We invite submissions of 4-page abstracts in CVPR format of current or previously published work addressing the topics outlined below. (For the previously published works re-formatting is not necessary.) We encourage interdisciplinary work, position papers, surveys and other discussions addressing issues that we should consider while conducting and publishing computer vision research.
We will make the accepted submissions available on our website as non-archival reports (there will be no proceedings).
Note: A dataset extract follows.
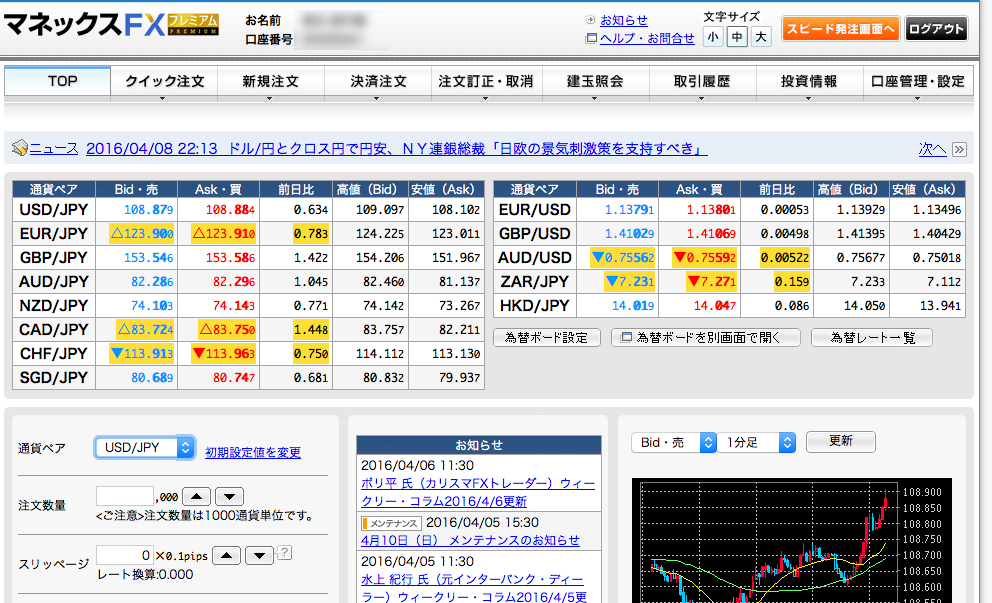Viewport: 992px width, 603px height.
Task: Click the news icon beside ニュース
Action: tap(19, 149)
The accepted works will be presented at the poster session and some will be selected for oral presentation.
Please, submit your work on Easychair: https://easychair.org/conferences/?conf=fatecv2019
- Techniques and models for fairness-aware visual data mining, information retrieval, recommendation, etc.
- Formalizations of fairness, bias, discrimination; trade-offs and relationships between them.
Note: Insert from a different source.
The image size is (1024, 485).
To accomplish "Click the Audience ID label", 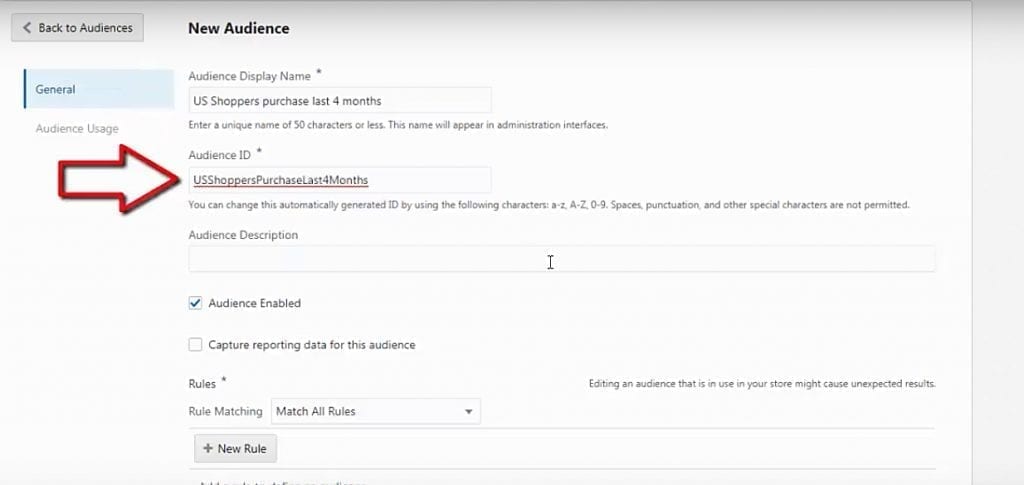I will pyautogui.click(x=220, y=155).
- Defining, measuring and mitigating problematic biases in datasets and models, improvement of data collection processes to be more fair, diverse, and inclusive.
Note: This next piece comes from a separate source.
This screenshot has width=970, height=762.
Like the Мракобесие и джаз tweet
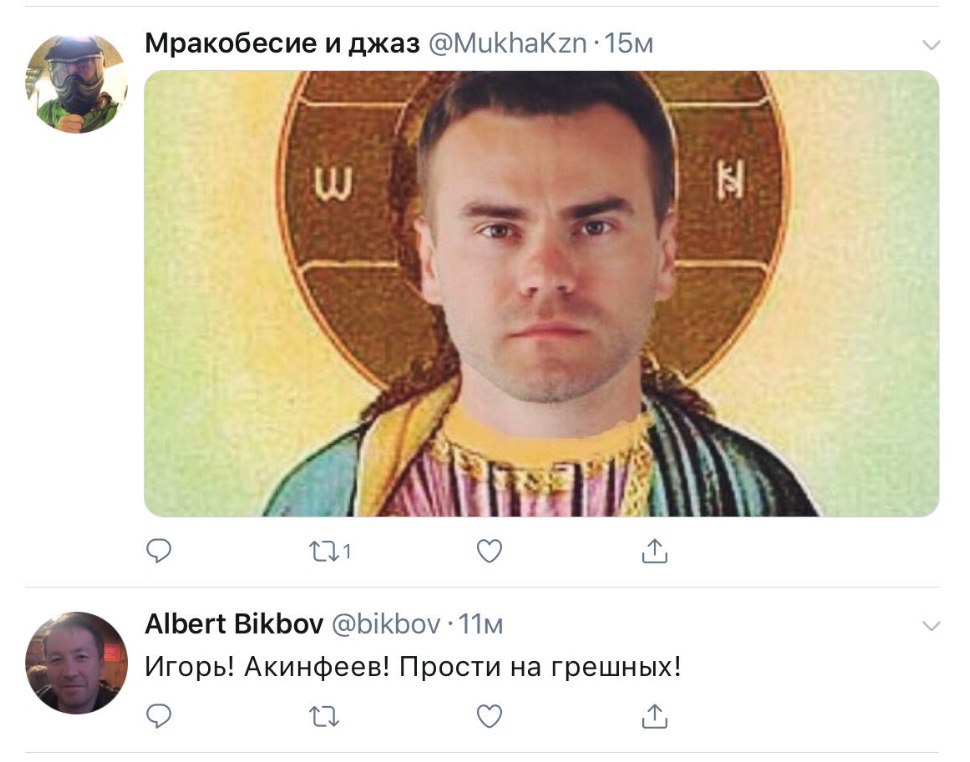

- Translation of legal, social, and philosophical models of fairness into mathematical objectives.
- Qualitative, quantitative, and experimental studies on perceptions of algorithmic bias and unfairness.
- Measurement and data collection regarding potential unfairness in systems.
- Understanding how tools from causal inference can help us to better reason about fairness and the interplay between prediction and intervention.
- Processes and strategies for developing accountable computer vision systems.
- Methods and tools for ensuring that algorithms comply with fairness policies.
- Metrics for measuring unfairness and bias in different contexts.
- Techniques for guaranteeing accountability without necessitating transparency.
- Techniques for ethical A/B testing.
- Interpretability of computer vision models.
- Generation of explanations for models and algorithmic outputs.
- Design strategies for communicating the logic behind algorithmic systems.
- Trade-offs between privacy and transparency in computer vision systems.
- Qualitative, quantitative, and experimental studies on the effectiveness of algorithm transparency techniques in promoting goals of fairness and accountability.
- Tools and methodologies for conducting audits of computer vision models.
- Empirical results from algorithm audits.
- Frameworks for conducting ethical and legal algorithm audits.
- Analysis of ethical dilemmas presented by recent computer vision works and applications.
- Exclusion and inclusion (e.g., exclusion of certain groups or beliefs, how/when to include stakeholders and representatives for the user population to be served).
- Overgeneralization, undergeneralization, and the cost of different errors (e.g., making false classifications on tasks including facial analysis technologies).
- Exposure (e.g., underrepresentation/overrepresentation of population groups).
- Dual use (e.g., the positive and negative aspects of computer vision applications, the close relationship between government and industry interests and computer vision research).
- Privacy protection (e.g., anonymization of biomedical images, best practices for researchers in industry to ensure the privacy of their users’ data, educating the public about how much industry and government may know about them, privacy protection for data annotated with intrinsic features such as emotion).
- Paper submission deadline: April 19, 2019
- Notification to authors: April 30, 2019
- "Camera ready" deadline (uploading PDFs on our website, non-archival): May 27, 2019
- Should the submission be anonymized?
Answer: no, submissions do not need to be anonymized.
- Does the page limit include references?
Answer: In case you plan to submit the same work to another conference, (to be safe) it should be 4 pages including references.